Resume Improvement Suggestions:

- Add experience or coursework related to NLP in healthcare if applicable.
- Mention any experience with cloud platforms (AWS, GCP, Azure) explicitly.
- Include examples of collaboration with cross-functional teams, especially software engineers.


## Summary

In this project, a simple prototype of an AI-powered assistant was built for the purpose of helping people explore how well their resume matches job descriptions, and what they might improve. 

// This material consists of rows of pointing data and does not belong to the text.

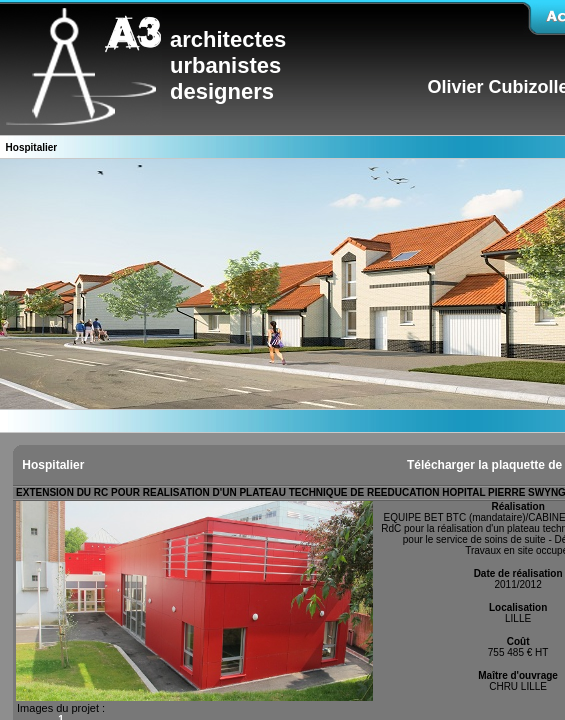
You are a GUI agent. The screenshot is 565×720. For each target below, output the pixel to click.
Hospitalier (51, 465)
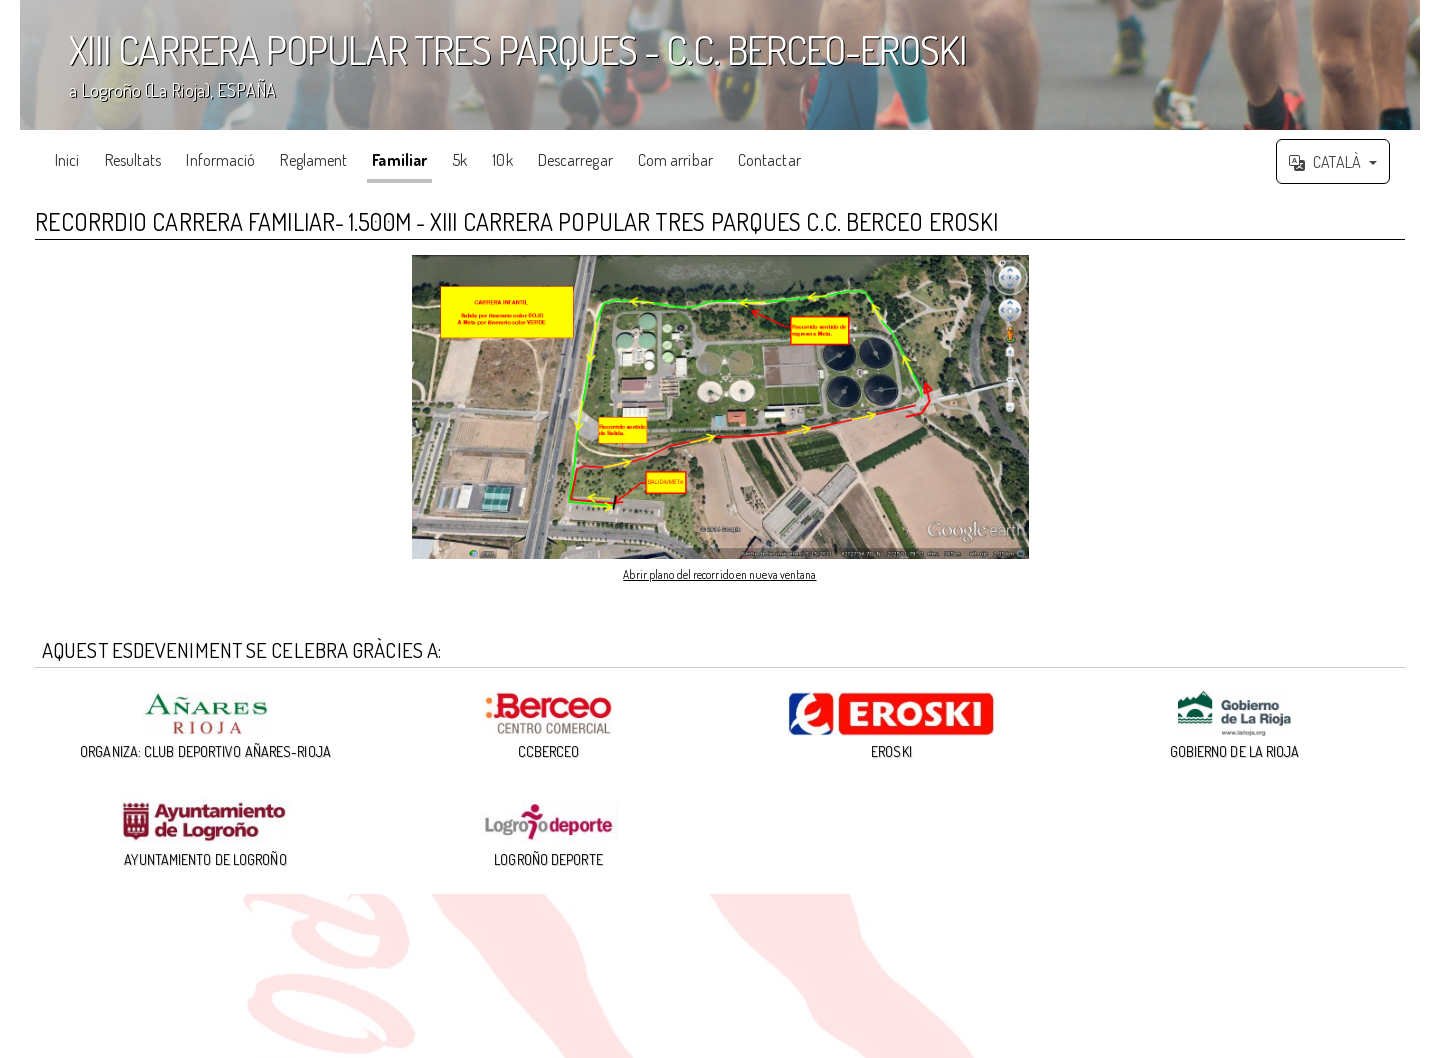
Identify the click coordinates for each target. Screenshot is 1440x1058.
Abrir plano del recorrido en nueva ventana (719, 573)
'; (720, 65)
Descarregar (575, 160)
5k (459, 160)
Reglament (313, 160)
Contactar (769, 160)
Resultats (133, 160)
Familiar (399, 160)
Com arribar (675, 160)
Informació (220, 160)
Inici (67, 160)
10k (502, 160)
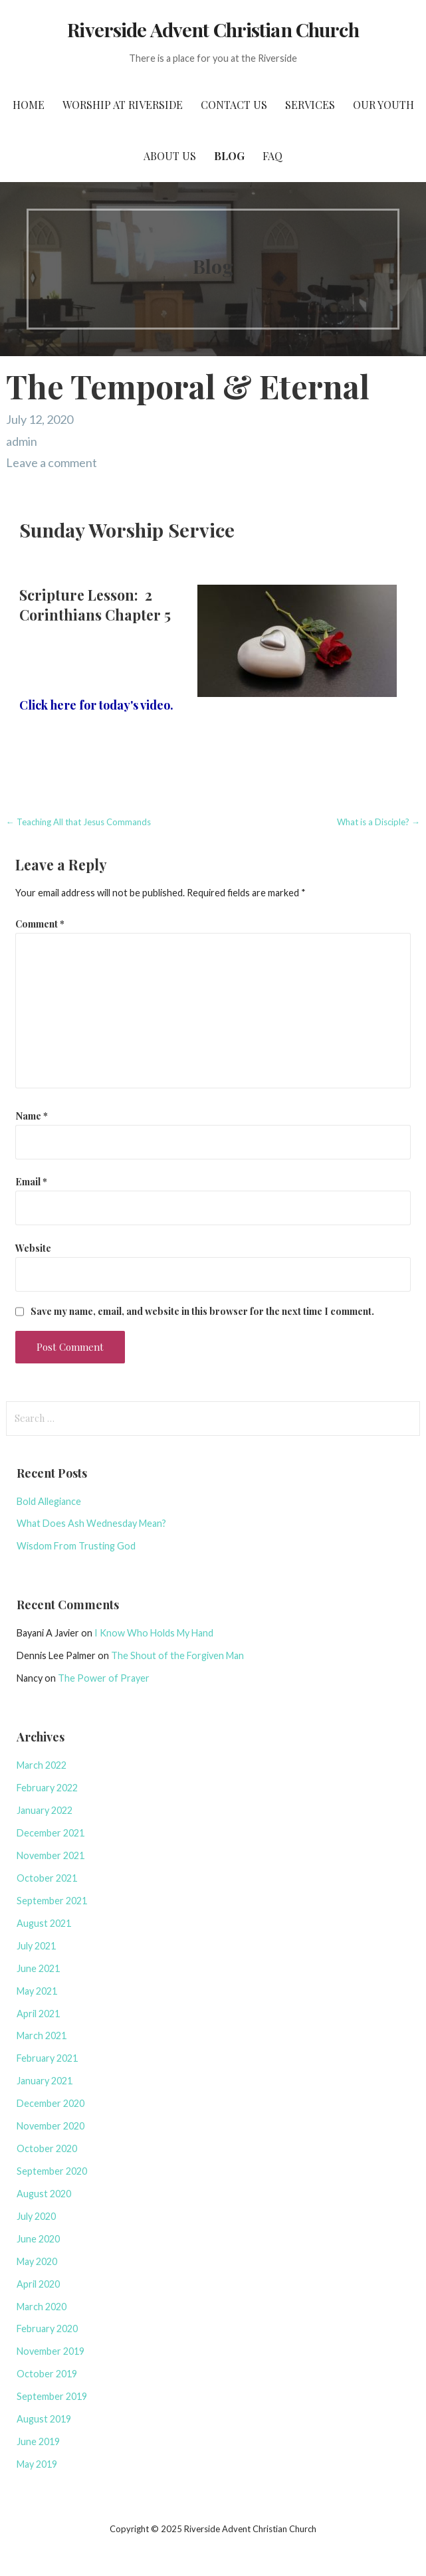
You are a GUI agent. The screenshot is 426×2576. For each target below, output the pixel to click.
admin (21, 441)
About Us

Using a combination of text understanding, structured generation, and vector similarity, we were able to:
- Parse a resumes and job descriptions (document understanding)
- Use LLMs to generate clean, usable JSON (structured output) 
- Semantically match resumes with job roles (embeddings + vector search)
- Provide personalized, intelligent, and actionable resume improvement suggestions (few-shot prompting)

This project simulates how modern ML systems streamline recruiting and personal branding, and demonstrates how generative AI can play a role in building smarter career tools.